Posting on AT is light at the moment because the Away Team will be giving several presentations at InConJunction in Indianapolis next weekend, meaning I’m making slides and media clips instead of posting.
However, we did want to bring you this from our correspondents in Bulgaria, where volunteer artists – some might say “vandals” – updated this Soviet-era monument:

The label at the bottom is cut off in a lot of photos – it says в крак с времето, translated by most reporters as “Moving with the times.”
Bulgarian is a Slavic language, meaning it’s related to Russian and Polish, but not all that closely – the three languages come from different branches of the Slavic family, and Bulgarian is more closely related to Serbian and Croatian.

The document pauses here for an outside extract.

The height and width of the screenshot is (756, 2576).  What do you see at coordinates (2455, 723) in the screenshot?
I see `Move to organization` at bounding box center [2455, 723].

Nowadays Bulgarian is written in Cyrillic, which is also used to write Russian (Russian uses a couple of additional vowel letters), and which is chock full of letters that look kinda-sorta like the Roman alphabet but have different sounds. If you don’t read Cyrillic, you may have scratched your head over the СССР on Russian spacecraft (though once you know that the С is pronounced like our “s” and the Р like our “r”, you can map СССР roughly onto “Soviet Socialist Republics” without having to know the exact Russian.) If you do read Cyrillic, you get a headache every time some comics letterer uses я for American “r”, because я is pronounced “ya”, and it’s hard to re-train yourself on just a few lines of dialogue.
С and р are almost all we need to sound out (badly) the vandal’s message. The other one that throws English speakers is в, pronounced “v”. V krak s vremeto (the consonants are prepositions, and no, there are no vowels in the words; just run them onto the next word) – that’s still just an approximation of the sounds, of course. But our lesson on Bulgarian pronunciation will have to wait until after our ICJ lesson on Klingon pronunciation, coming next weekend.